Bucellarii (the Latin plural of Bucellarius; literally "biscuit–eater", Βουκελλάριοι) were formations of escort troops used in the Roman Empire in Late Antiquity. (Note: They are also described as "militarily organized bodyguards" or "elite defence forces".) They were employed by high-ranking military figures (such as Flavius Aetius and Belisarius) or civil office-holders. Their name is derived from the type of bread rations eaten by these troops, so-called buccellatum. The term bucellarii came into common use during the reign of Emperor Honorius.

According to Jon Coulston, one bucellarii regiment is attested in the Notitia Dignitatum. The creation of the bucellarii reflected an increase in the "use of armed retinues by public officials" in the Roman Empire. These armies were, therefore, associated with the decline of imperial authority because they demonstrated that it no longer had the monopoly of violence. The bucellarius had close ties with its commander, supporting him in his quarrel with other commanders and even against the Empire, court, and emperor. This is shown by the army of Heraclian, which was used in his attempt to seize Roman Italy from Emperor Honorius.

Coulston notes that the bucellarii provided the best cavalry in 5th and 6th century Roman armies, and were "recruited from Romans, Persians, Goths, and Huns, amongst others". The recruitment of soldiers of barbarian origin is well-documented as evidenced in the description of the army inherited by Constantius' widow Galla Placidia. The poet Claudian also described the bucellarii as an army of barbarians under the employ of military figures, politicians, and warlords such as Stilicho, Aetius, and the praetorian prefect Rufinus.

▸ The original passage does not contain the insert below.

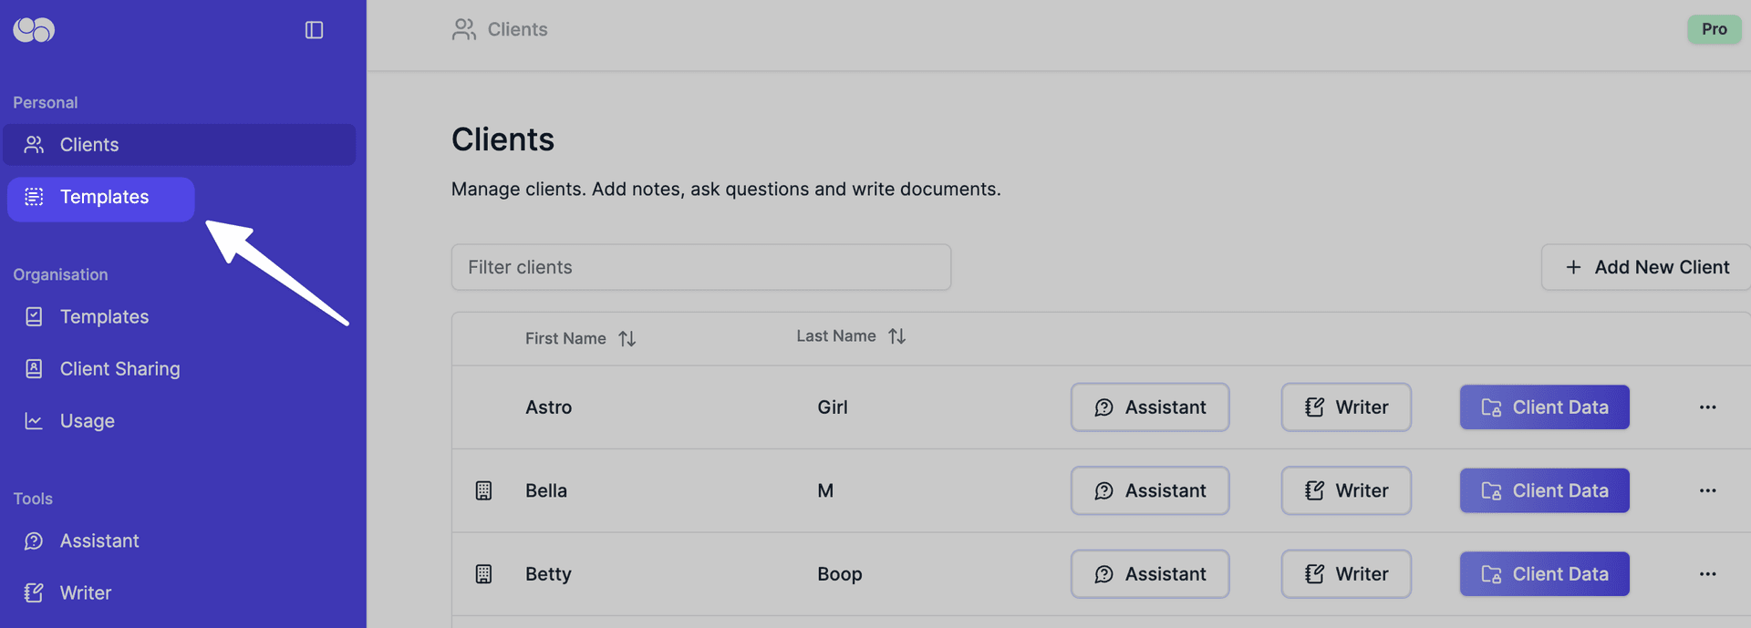Sort clients by Last Name
The height and width of the screenshot is (628, 1751).
[x=896, y=336]
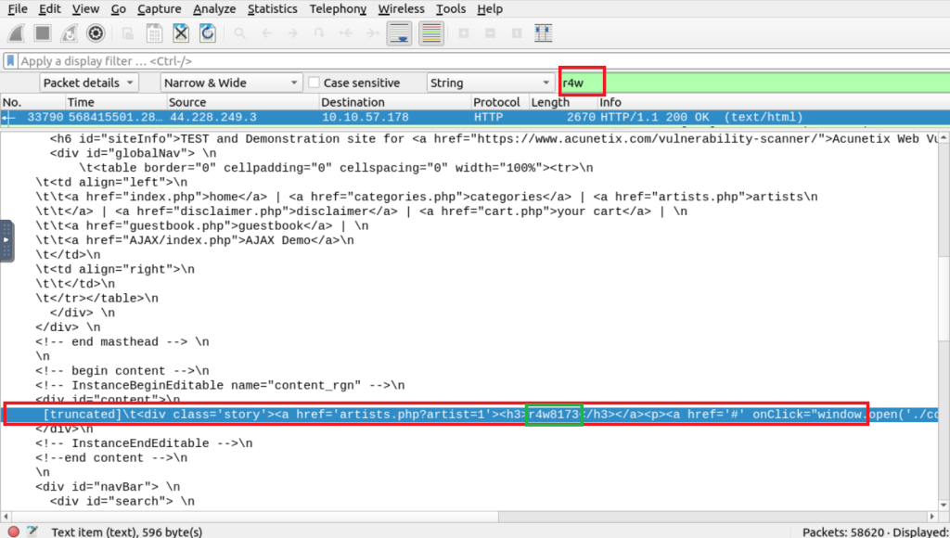Click the Source column header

The bucellarii generally received the highest salaries and were armed with the best equipment from the empire's factories. Some sources state that the bucellarii were mercenaries and describe their leaders as soldiers of fortune. This was particularly the case for the military companies that operated in Italy from the sixth to seventh centuries.

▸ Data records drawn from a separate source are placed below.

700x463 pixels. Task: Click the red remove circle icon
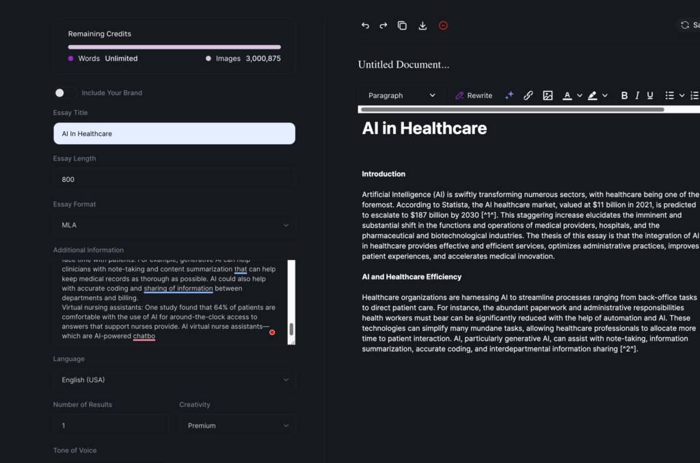click(x=443, y=25)
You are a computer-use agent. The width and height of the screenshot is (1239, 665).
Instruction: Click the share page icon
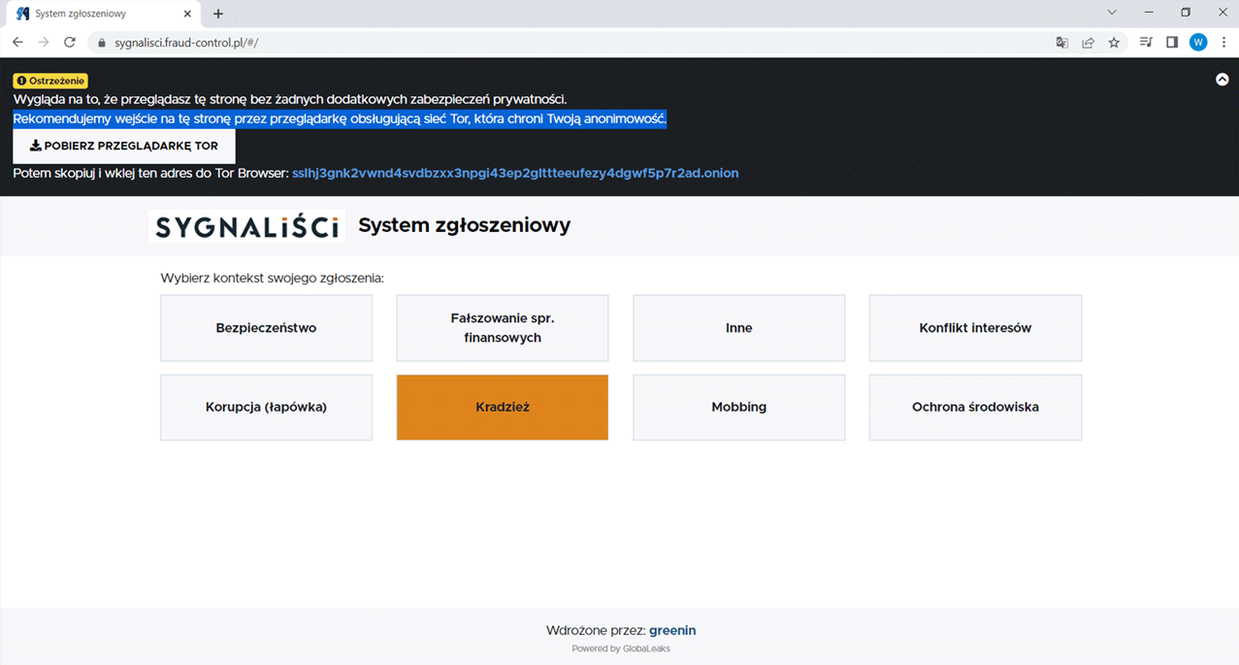click(1089, 43)
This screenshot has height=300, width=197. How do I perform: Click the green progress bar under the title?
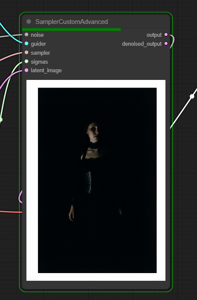click(x=71, y=29)
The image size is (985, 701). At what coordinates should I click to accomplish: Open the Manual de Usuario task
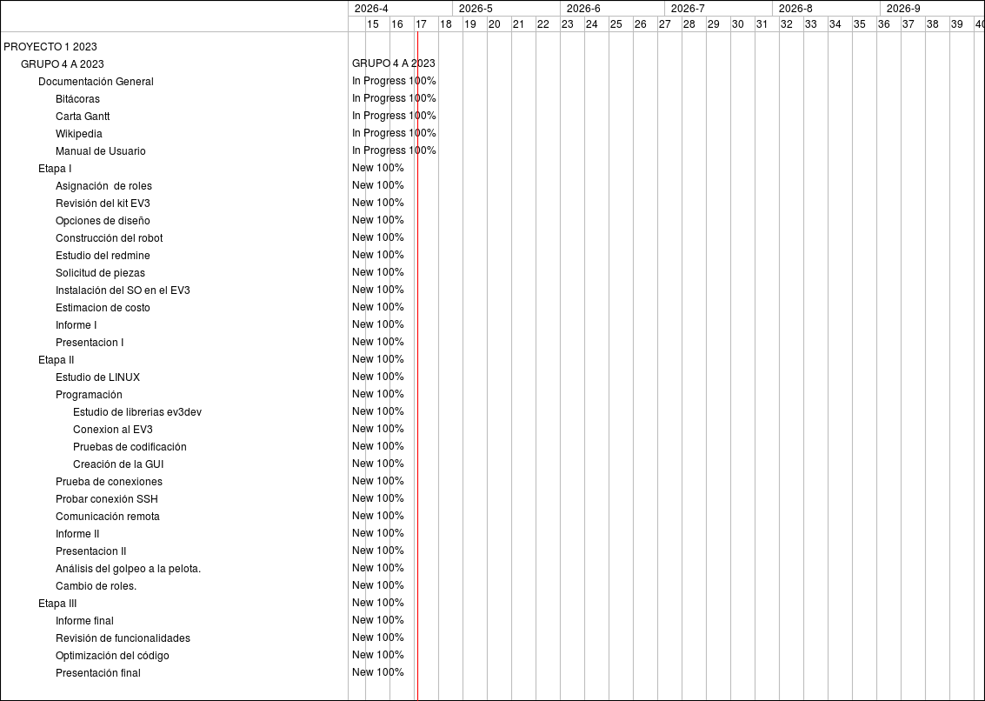pos(100,151)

== Equipment and combat tactics ==
Unlike standard Late Roman limitanei or comitatenses infantry who were primarily armed as heavy spearmen, bucellarii were overwhelmingly equipped as elite hybrid cavalry. Drawing inspiration from Eurasian nomadic tactics and Hunnic mercenary contingents, a bucellarius was trained to be proficient with both the heavy thrusting lance (kontos) and the composite recurve bow. They wore heavy scale or mail armor and carried small shields. This combination allowed Late Roman commanders like Belisarius and Flavius Aetius to employ them flexibly — either as long-range horse archers to soften enemy formations or as shock cavalry to deliver decisive flank charges.

==See also==
- Bucellarian Theme
- Ka'ak

== General and cited sources ==

- Dixon, Karen R. (1996). "Late Roman Army"
- Heather, Peter (2018). "Rome Resurgent: War and Empire in the Age of Justinian"
- Prinzing, Günter (2008). "The Oxford Handbook of Byzantine Studies"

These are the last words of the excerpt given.